The pummeling aggression of the set-opening "Exist Underground" does eventually relent by segueing through a tuneful part complete with bright and subtle melodies and emotive clean crooning, but is mostly centered around furious hardcore bellowing and heavy, churning guitars. And "Cinema" works in very similar fashion, as does "Sparks It Will Rain," which features similar-sounding elements while at the same time working in reverse order as "Exist Underground" and "Cinema." See, it boasts a melodic guitar intro that soon gives way to up-tempo aggression with heavy guitar and chugging bass riffs and visceral vocals.
After that, though, things take a turn for the more melodic side, starting with "Pamplemousse," which is a warm and inviting soundscape that finds supple melodic singing being laid over a flowing bass groove, and dexterous, marching drum fills. The tune is also highlighted by an excellent bass intro. And the succeeding "Who Doesn't Love A Good Dismemberment" might feature a grindcore-esque title, but is actually a song that explores more of the band's melodic and experimental side.

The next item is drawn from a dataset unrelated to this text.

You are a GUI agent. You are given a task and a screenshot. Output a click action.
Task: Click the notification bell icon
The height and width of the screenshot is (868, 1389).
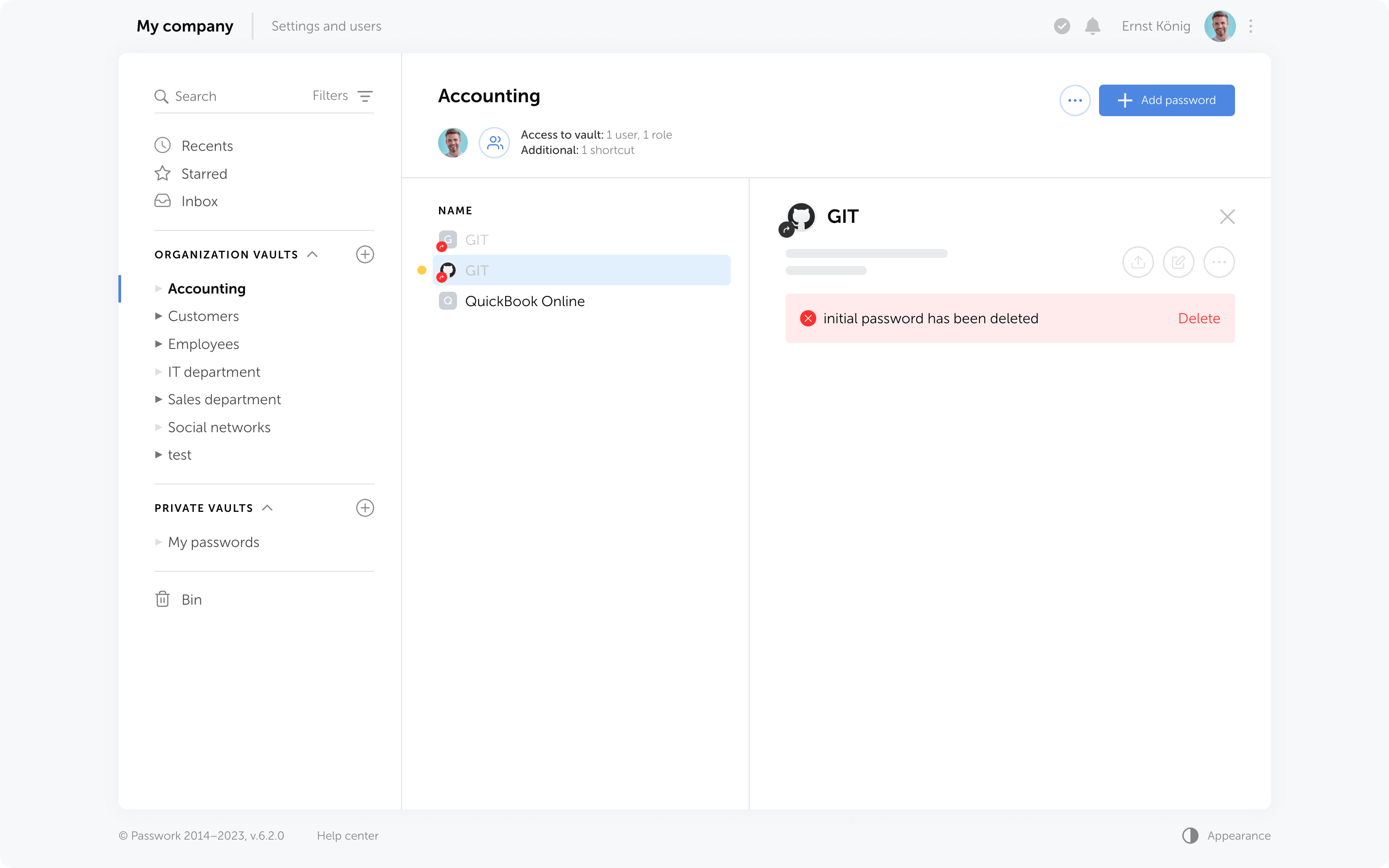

But back on their patented metallic hardcore sound, album centerpiece "Antarctica Inside Me" boasts an excellent energy crescendo, as the whole number builds to an amazing climax laden with big, doom-tinged riffs and throat-tearing screams. But said track then concludes with the sound of a mournful violin -- or at least something close to it -- playing in the background. As such, Poison The Well might come under some intense scrutiny for including this part, but they at least deserve props for keeping the arrangements unpredictable. "When You Lose I Lose As Well" also furthers this increasingly experimental, melodic, and subdued side of PTW, as it is almost completely acoustic and cleanly sung, although it does conclude with a couple of Slipknot-worthy screams.
Moving along, both "Are You Anywhere?" and the album-closer, "Without You And One Other I Am Nothing," offset lightly-plucked guitar melodies with explosive blasts of abrasive metalcore/metallic hardcore. But before you get your panties in too much of a twist, realize that there are a couple of songs (near the end of the record) that are almost completely brutal, and rip pretty much from start to finish. "Celebrate The Pyre," for example, is one blistering song that, with its buzzsaw riff and commanding bellows, offsets PTW's more experimental ventures by putting melody on the far back burner. And so does "Makeshift Clay You," which is a much more traditional and straightforward jaunt of classic American hardcore that lays forcefully pounding drums, Jamey Jasta-stylized vocals, and blustery guitars over a solid, grumbling bass bottom.
"The Tropic Rot" might not feature any real, genuine classics, but it does have a number of different standouts that are well worth your time, attention, support, and hard-earned money if you are into hardcore, raw metalcore, and/or crossover. These are all songs that prove that proves Poison The Well still have plenty of game left in them, no matter how old they might be.